Refined method to study the posttranslational regulation of alternative oxidases from Arabidopsis thaliana in vitro

In isolated membranes, posttranslational regulation of quinol oxidase activities can only be determined simultaneously for all oxidases – quinol oxidases as well as cytochrome c oxidases – because of their identical localization. In this study, a refined method to determine the specific activity of a single quinol oxidase is exemplarily described for the alternative oxidase ( AOX ) isoform AOX1A from Arabidopsis thaliana and its corresponding mutants, using the respiratory chain of an Escherichia coli cytochrome bo and bd ‐I oxidase double mutant as a source to provide electrons necessary for O 2 reduction via quinol oxidases.
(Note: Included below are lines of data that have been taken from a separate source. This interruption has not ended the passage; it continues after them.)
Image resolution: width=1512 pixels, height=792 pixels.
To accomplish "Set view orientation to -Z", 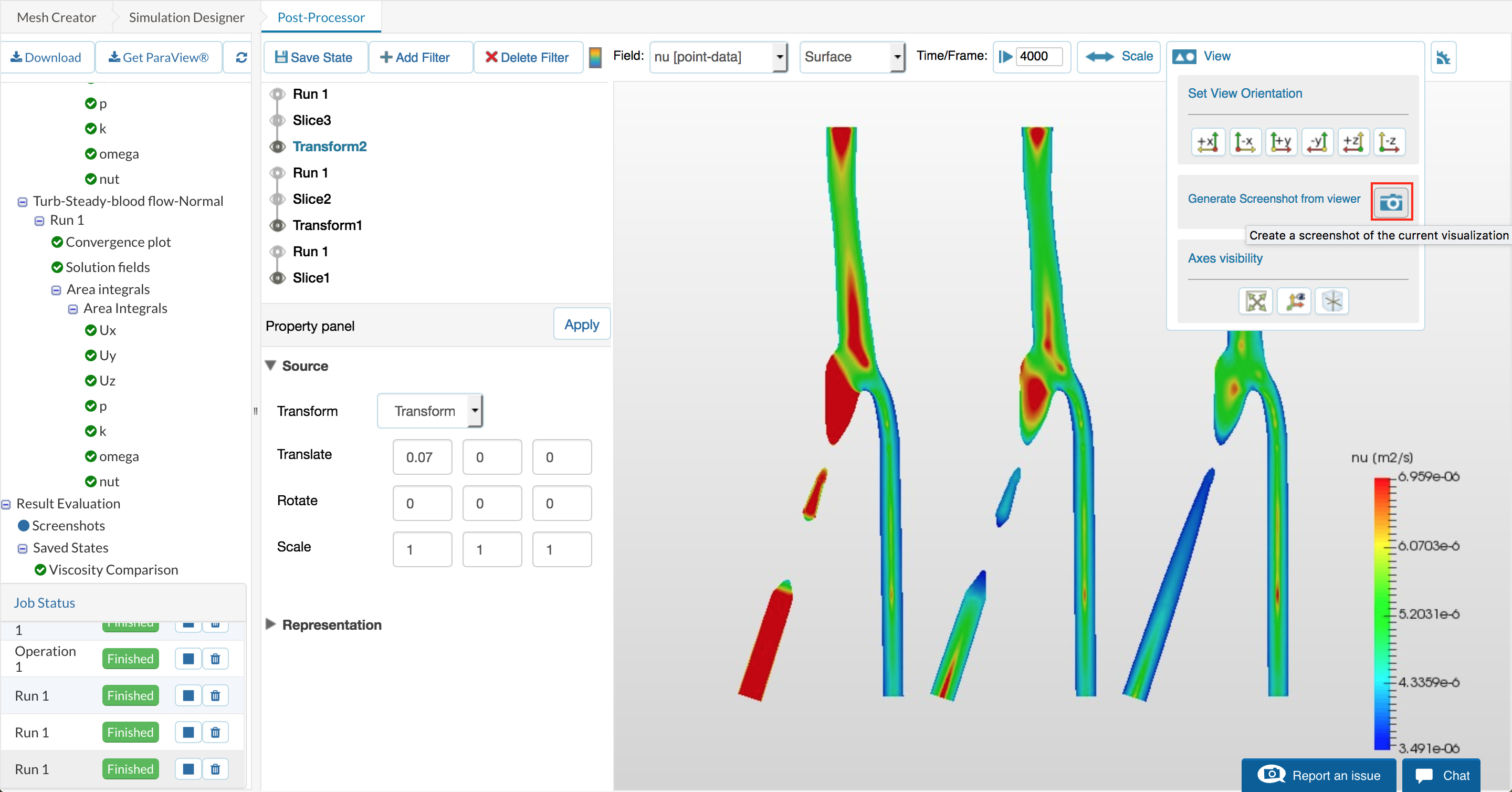I will pos(1388,141).
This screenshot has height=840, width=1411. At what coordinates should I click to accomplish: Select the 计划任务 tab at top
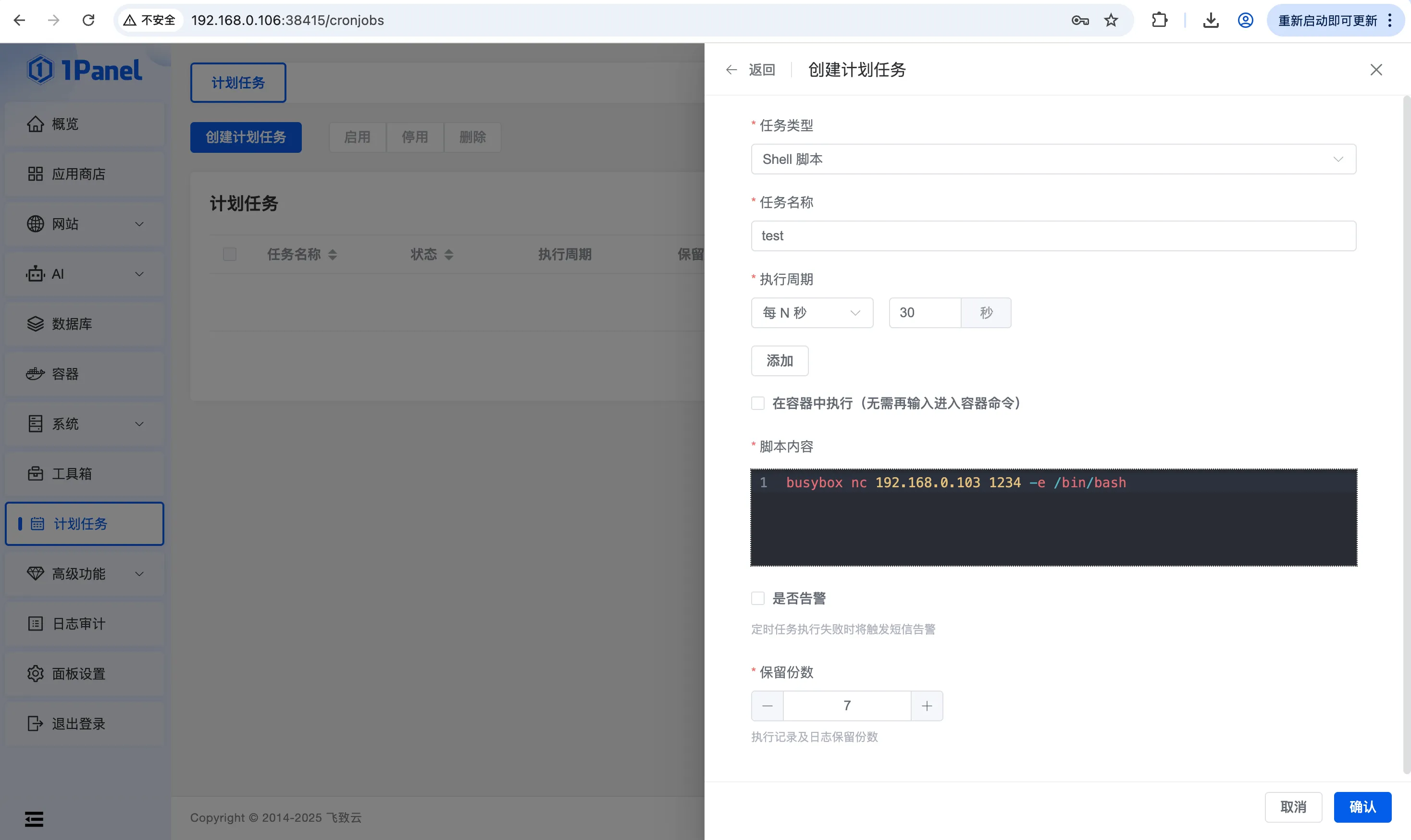coord(238,83)
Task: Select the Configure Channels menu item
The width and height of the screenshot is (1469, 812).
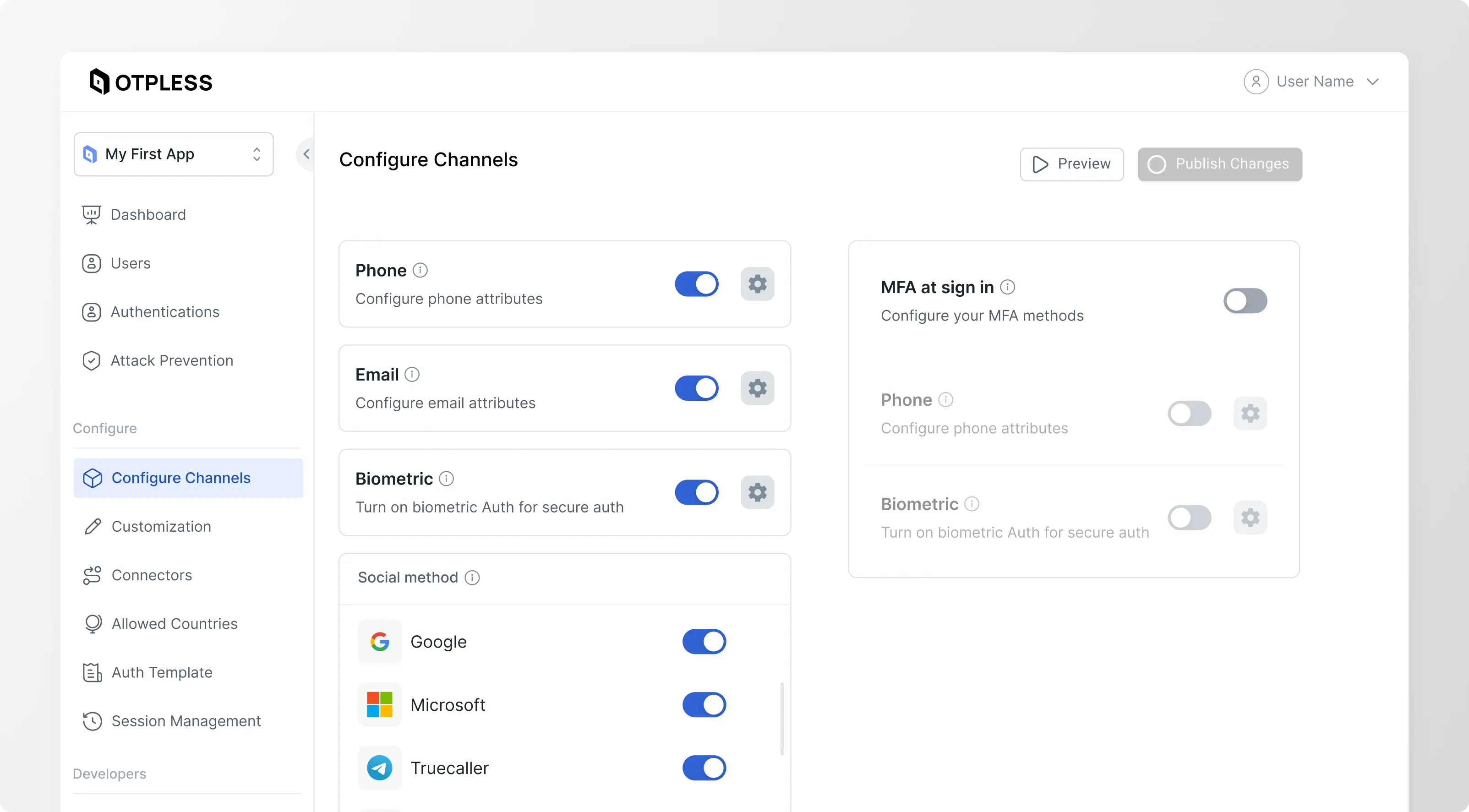Action: (181, 478)
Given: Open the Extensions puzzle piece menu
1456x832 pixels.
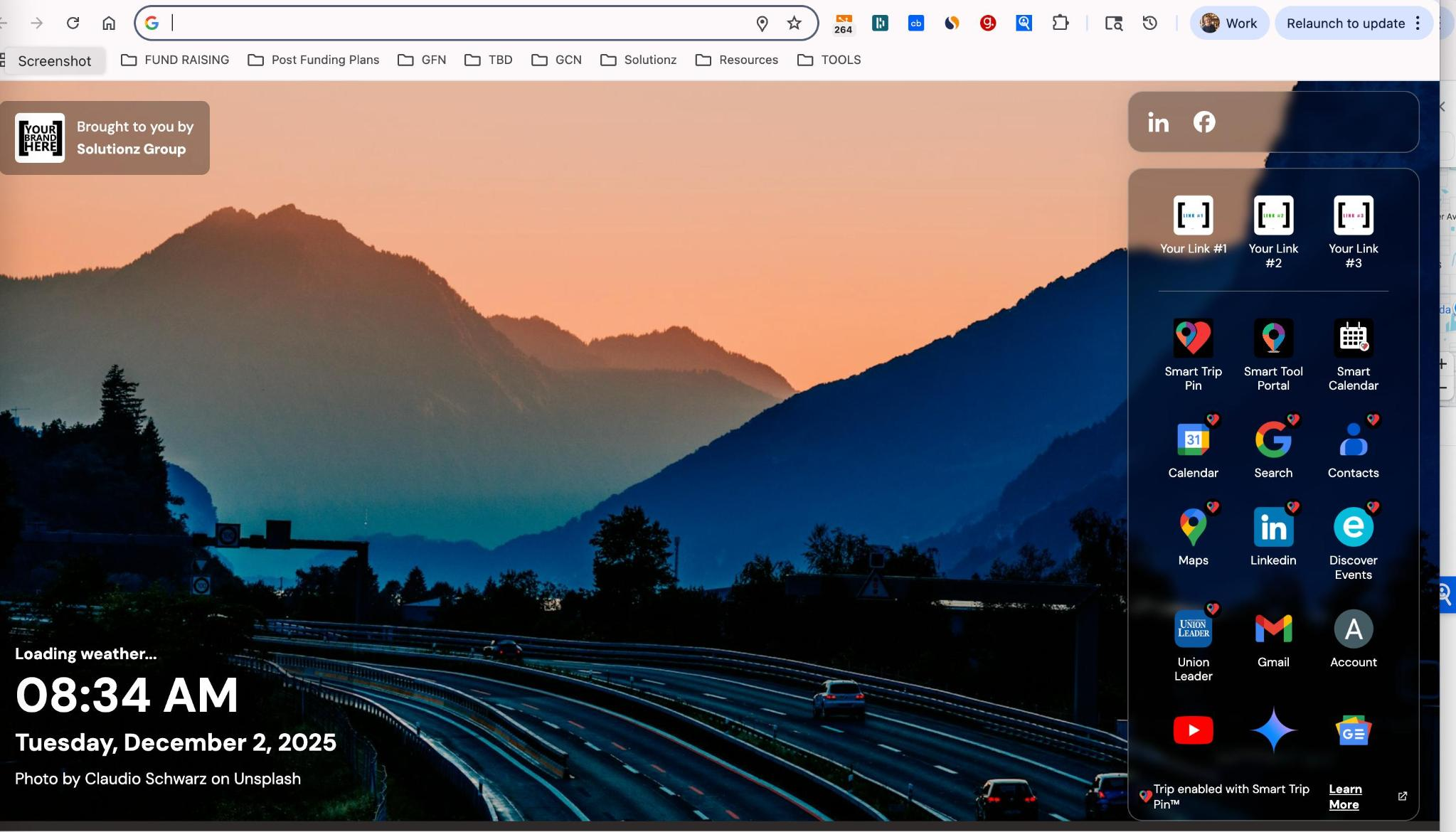Looking at the screenshot, I should tap(1060, 23).
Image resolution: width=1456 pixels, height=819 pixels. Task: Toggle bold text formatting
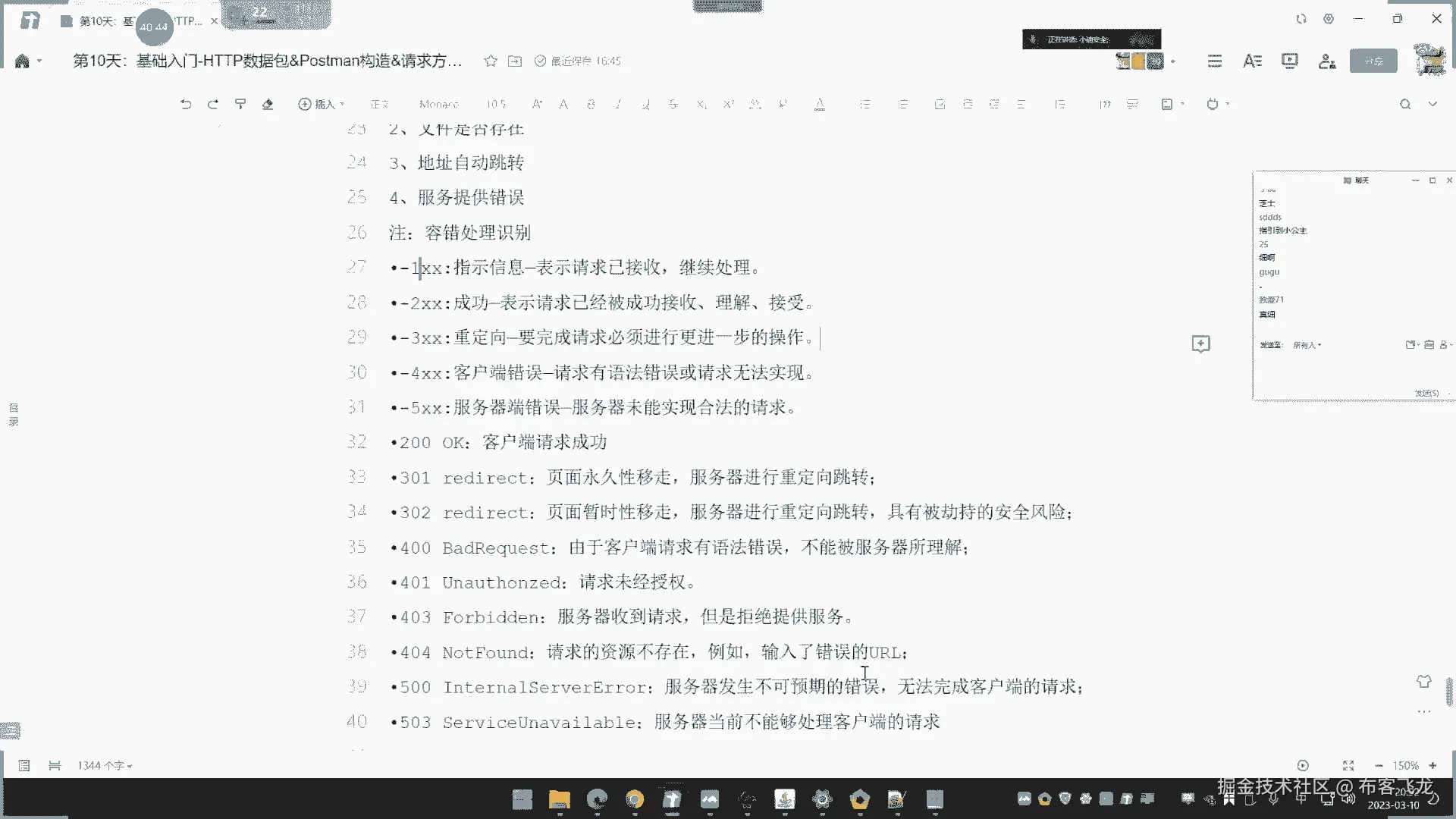pyautogui.click(x=591, y=105)
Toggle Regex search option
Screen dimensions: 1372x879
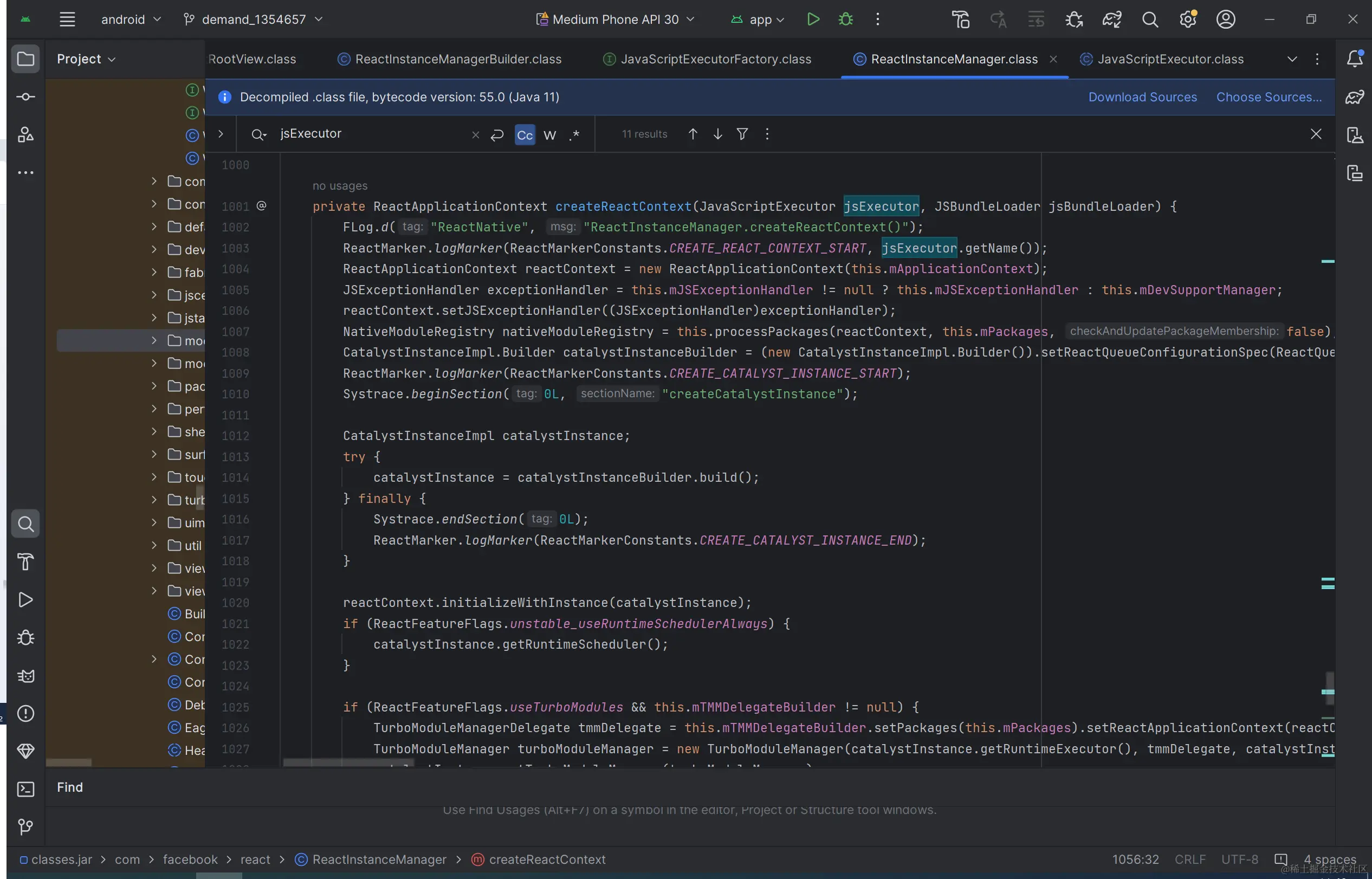[x=574, y=135]
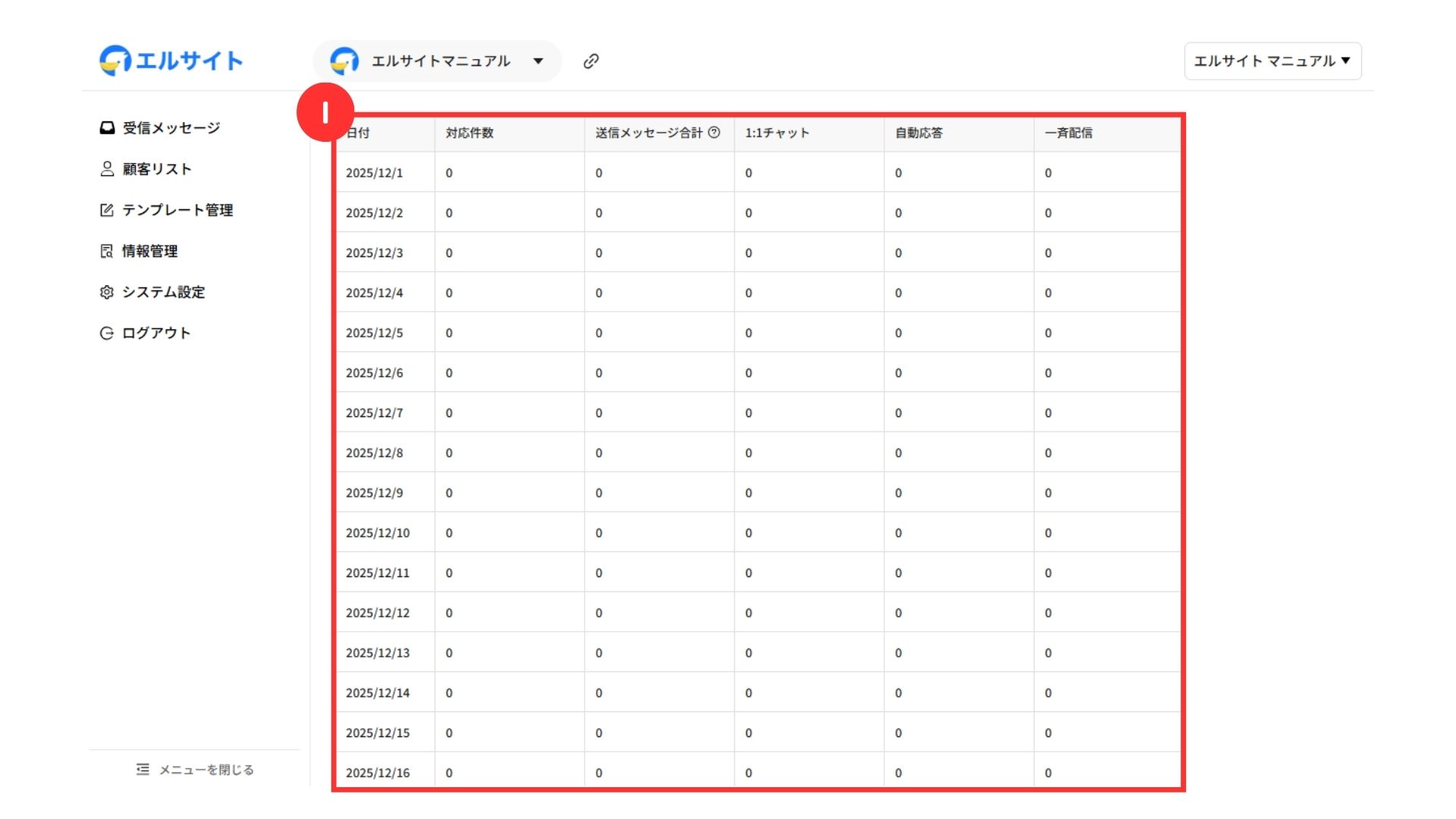Click メニューを閉じる to collapse sidebar
The width and height of the screenshot is (1456, 819).
(x=206, y=770)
A highly sensitive and reproducible experimental set‐up with prolonged linear time intervals of up to 60 s is presented, which enables the determination of constant activity rates in E. coli membrane vesicles enriched in the quinol oxidase of interest by heterologous expression, using a Clark‐type oxygen electrode to continuously follow O 2 consumption. For the calculation of specific quinol oxidase activity, activity rates were correlated with quantitative signal intensity determinations of AOX1A present in a membrane‐bound state by immunoblot analyses, simultaneously enabling normalization of specific activities between different AOX proteins. In summary, the method presented is a powerful tool to study specific activities of individual quinol oxidases, like the different AOX isoforms, and their corresponding mutants upon modification by addition of effectors/inhibitors, and thus to characterize their individual mode of posttranslational regulation in a membranous environment.